- [Data extract]
* * * * * * * * *
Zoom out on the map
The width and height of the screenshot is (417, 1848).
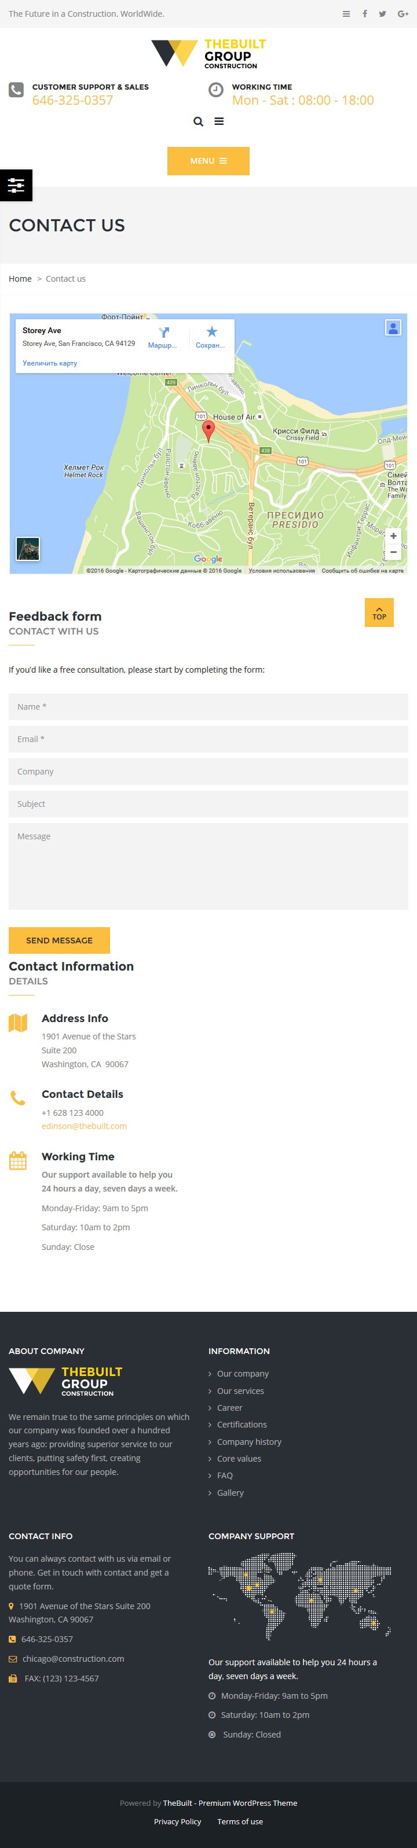click(x=393, y=552)
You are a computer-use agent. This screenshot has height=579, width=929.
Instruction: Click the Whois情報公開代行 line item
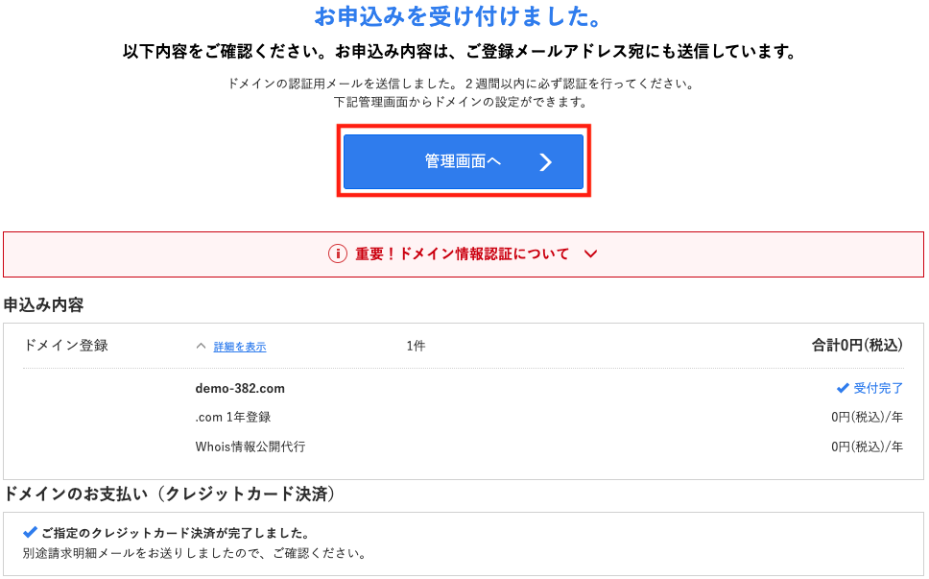(x=250, y=446)
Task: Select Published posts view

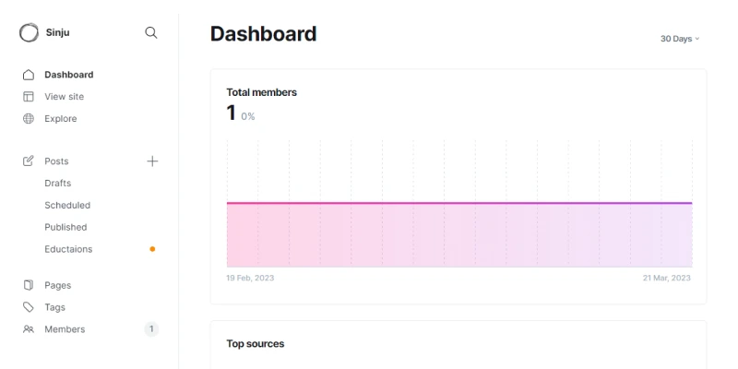Action: [x=65, y=228]

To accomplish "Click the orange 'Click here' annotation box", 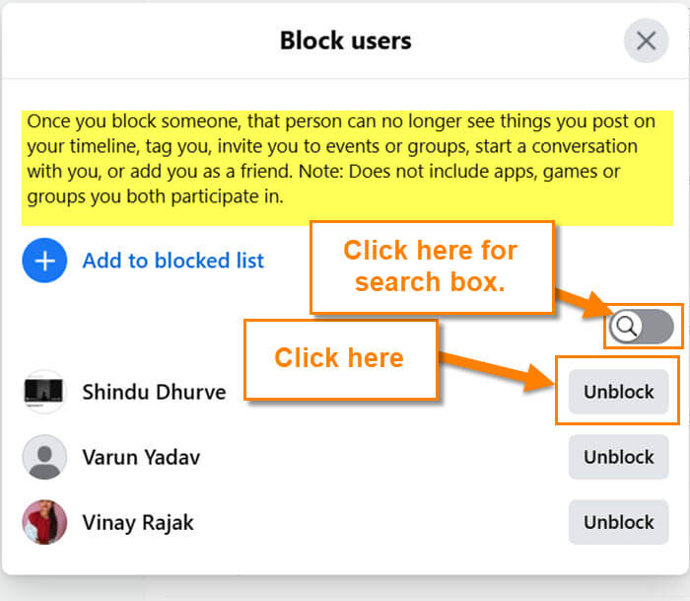I will tap(341, 359).
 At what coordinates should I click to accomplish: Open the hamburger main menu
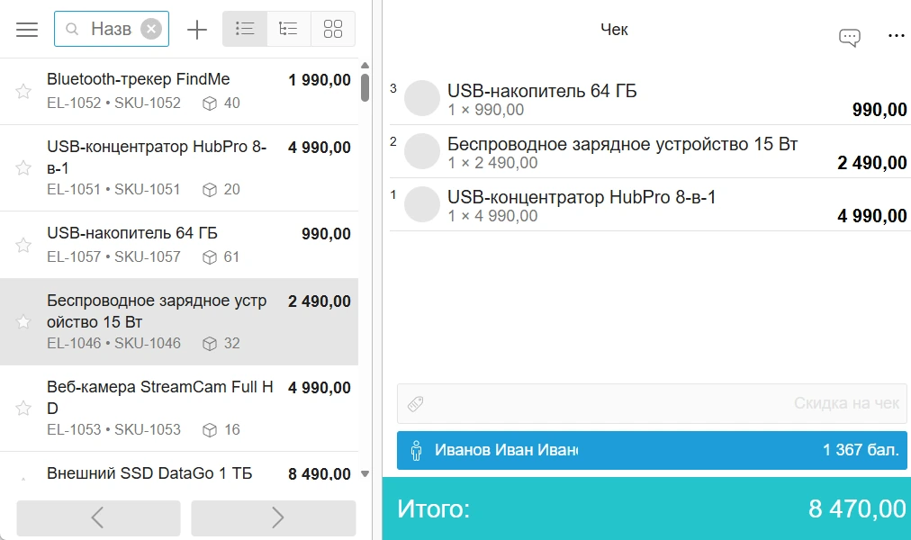(x=27, y=29)
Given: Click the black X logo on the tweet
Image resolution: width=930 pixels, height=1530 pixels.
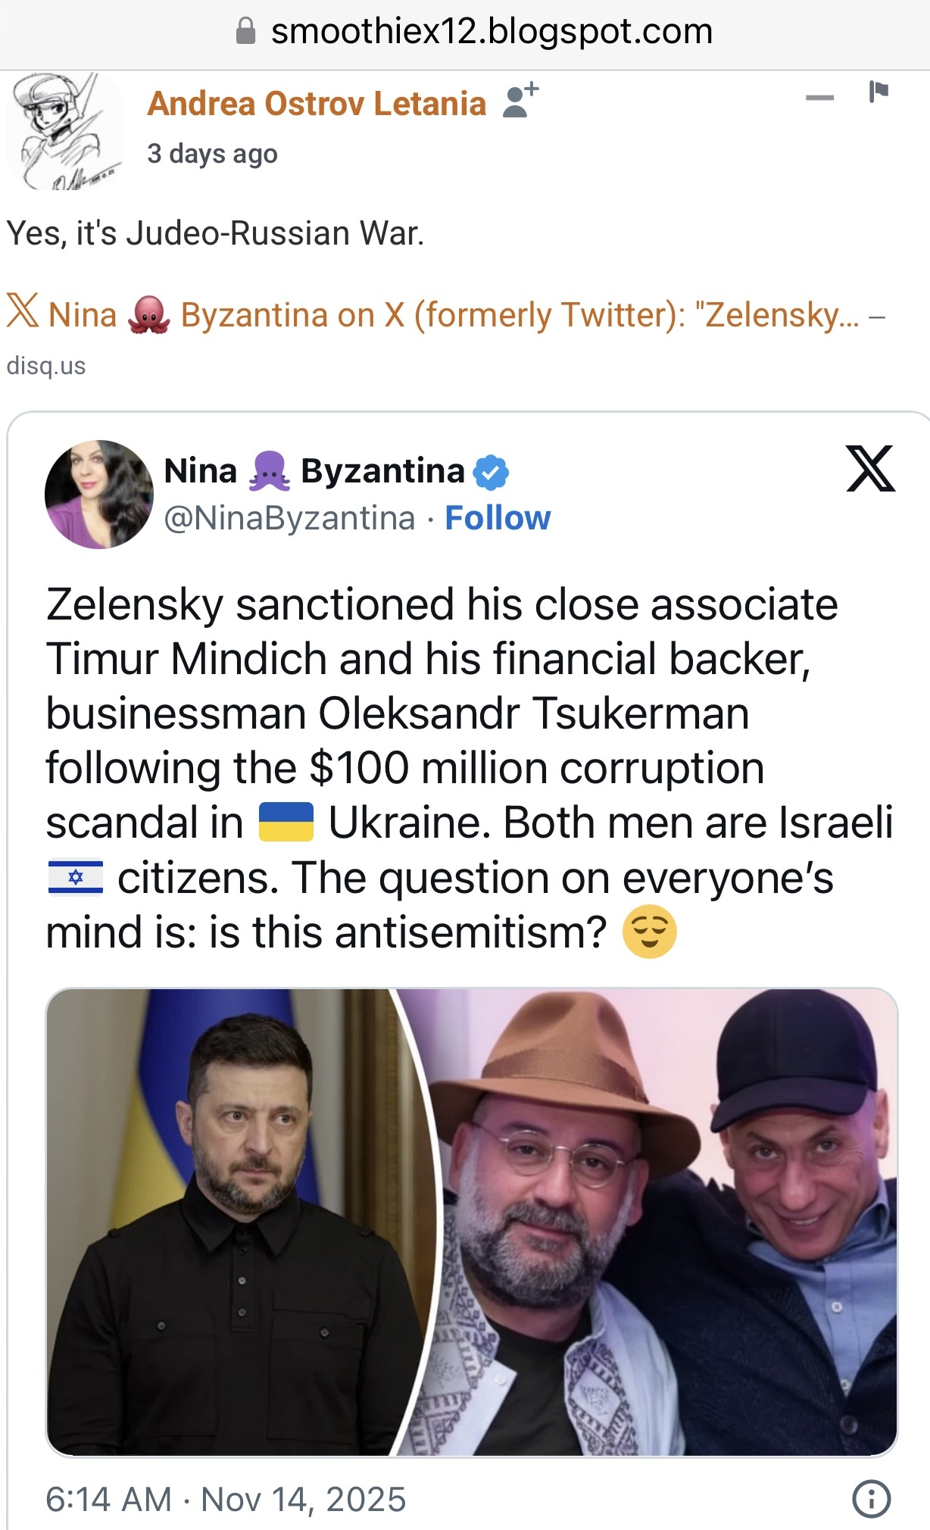Looking at the screenshot, I should point(870,469).
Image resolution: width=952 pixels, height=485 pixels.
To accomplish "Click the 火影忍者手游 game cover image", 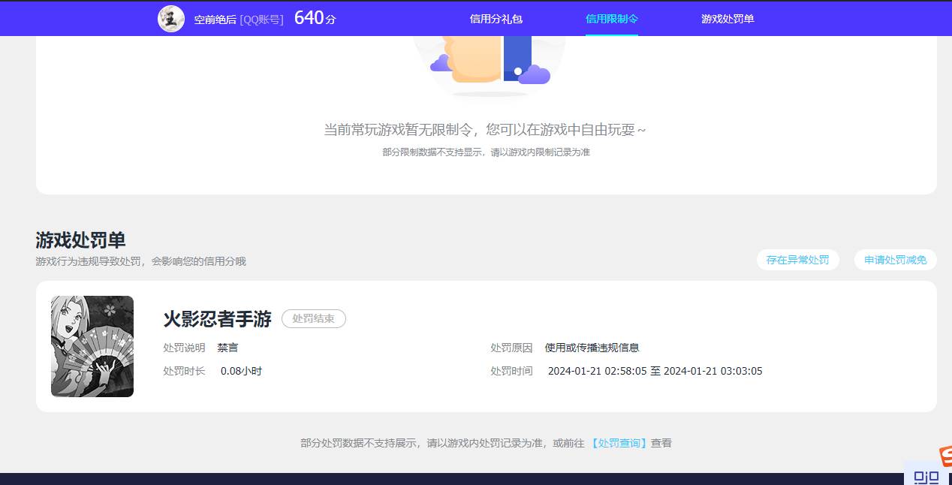I will pos(92,346).
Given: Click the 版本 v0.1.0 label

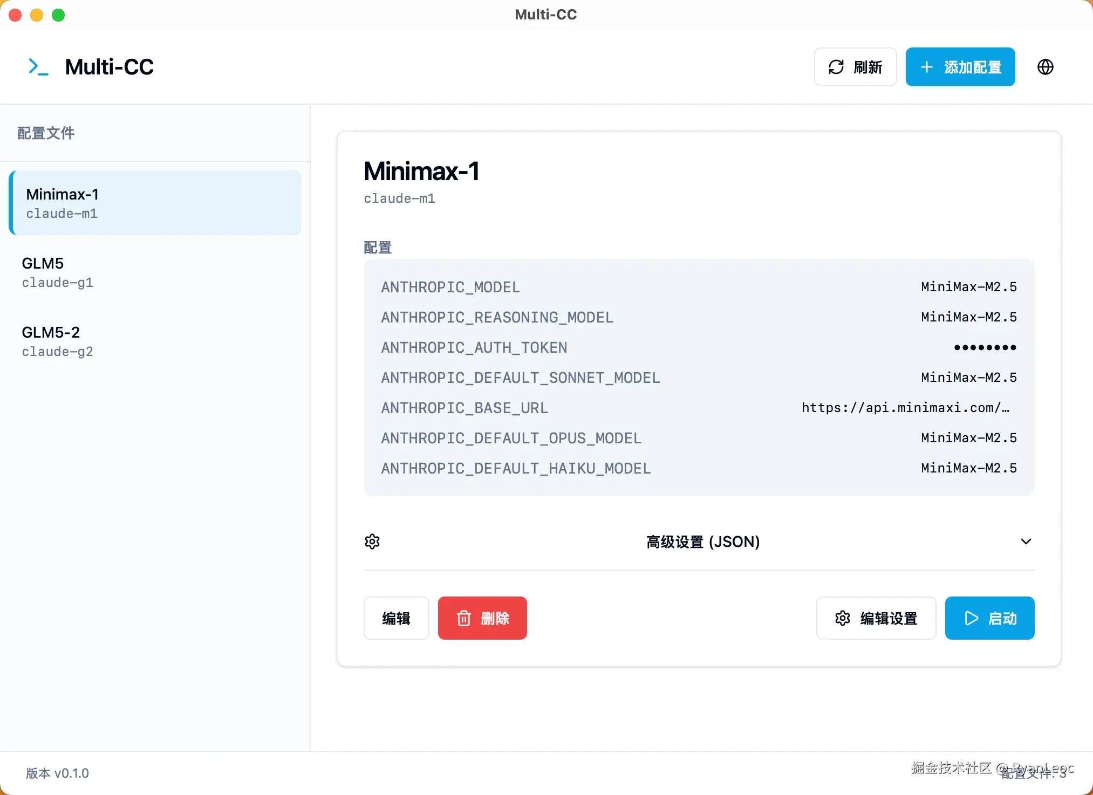Looking at the screenshot, I should 58,773.
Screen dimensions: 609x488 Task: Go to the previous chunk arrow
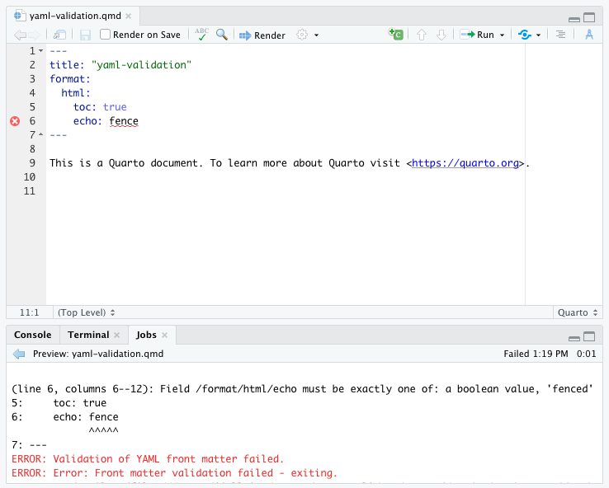421,35
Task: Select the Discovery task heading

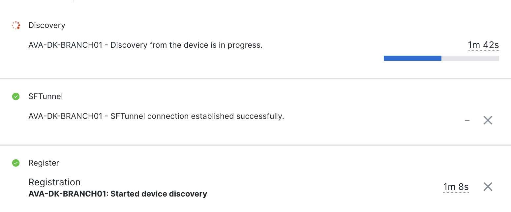Action: [46, 25]
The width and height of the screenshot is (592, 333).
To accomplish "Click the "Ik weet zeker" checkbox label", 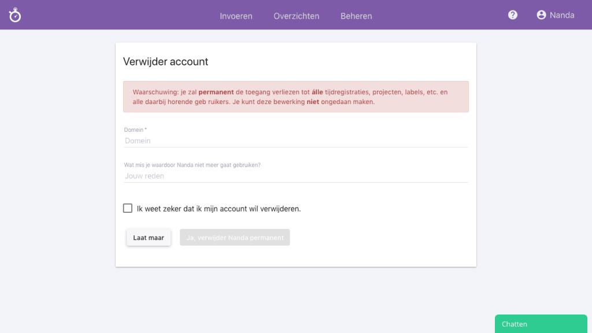I will click(217, 208).

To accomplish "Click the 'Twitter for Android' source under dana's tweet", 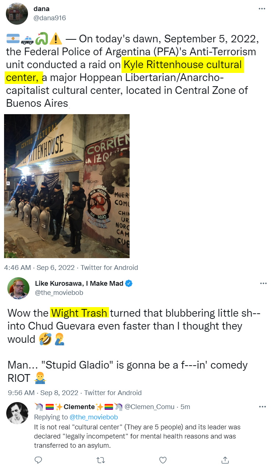I will point(109,268).
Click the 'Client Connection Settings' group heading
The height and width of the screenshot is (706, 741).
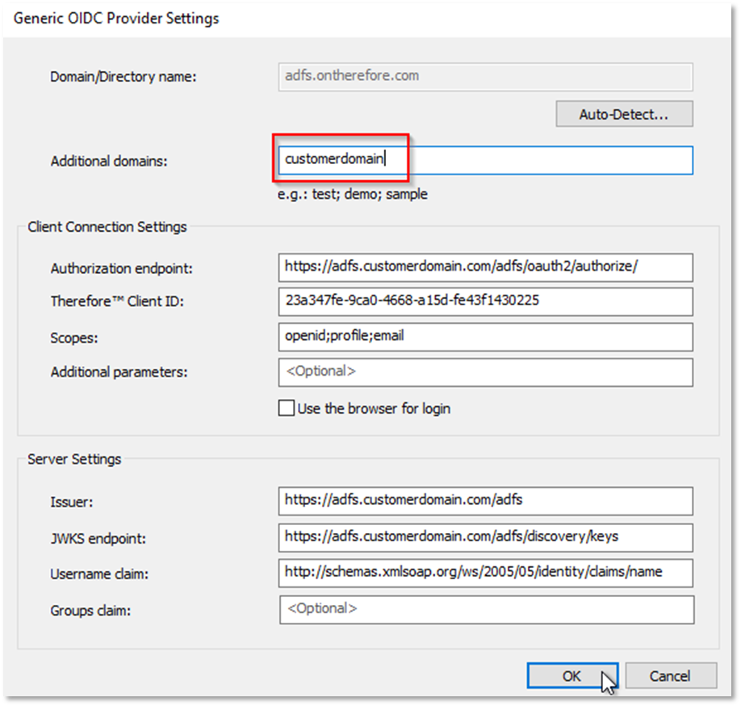pyautogui.click(x=107, y=227)
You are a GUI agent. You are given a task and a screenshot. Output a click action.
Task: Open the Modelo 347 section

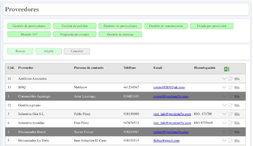point(29,34)
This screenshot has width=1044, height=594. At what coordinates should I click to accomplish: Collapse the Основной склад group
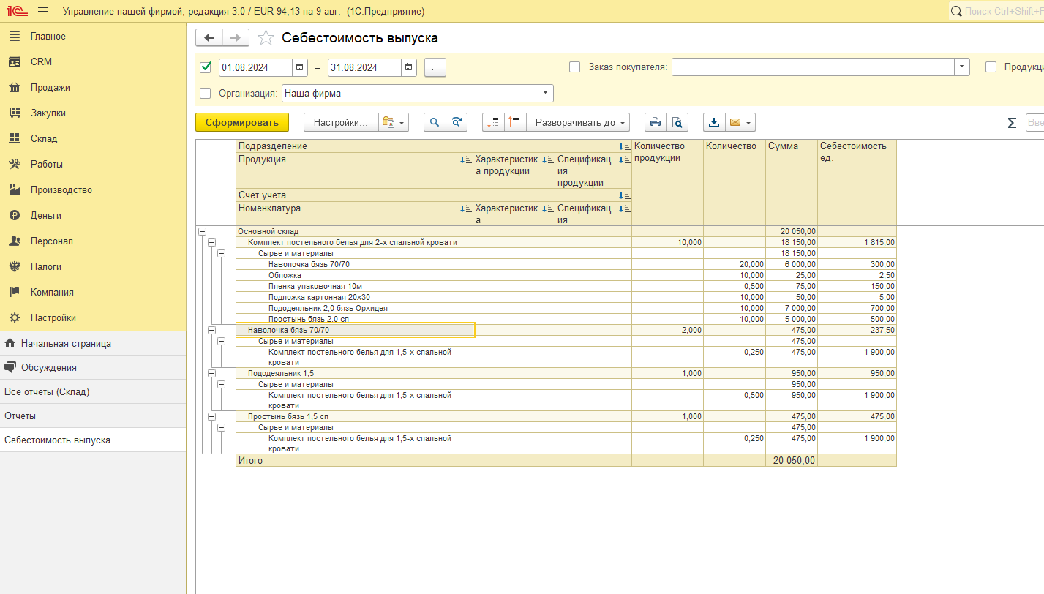[202, 231]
* * * * * * * * *
- [Description of the task]
Reproduce verbatim the stretch of the records from the line containing "Click the 'Client" through the end of the records, leaving out the pictures.

- [Output below]
Click the 'Client Connection Settings' group heading
The height and width of the screenshot is (706, 741).
pyautogui.click(x=107, y=227)
You are a GUI agent. You are given a task and a screenshot. Output a click action.
Task: Open the Modelo 347 section

point(29,34)
This screenshot has width=1044, height=594. At what coordinates should I click to accomplish: Collapse the Основной склад group
[202, 231]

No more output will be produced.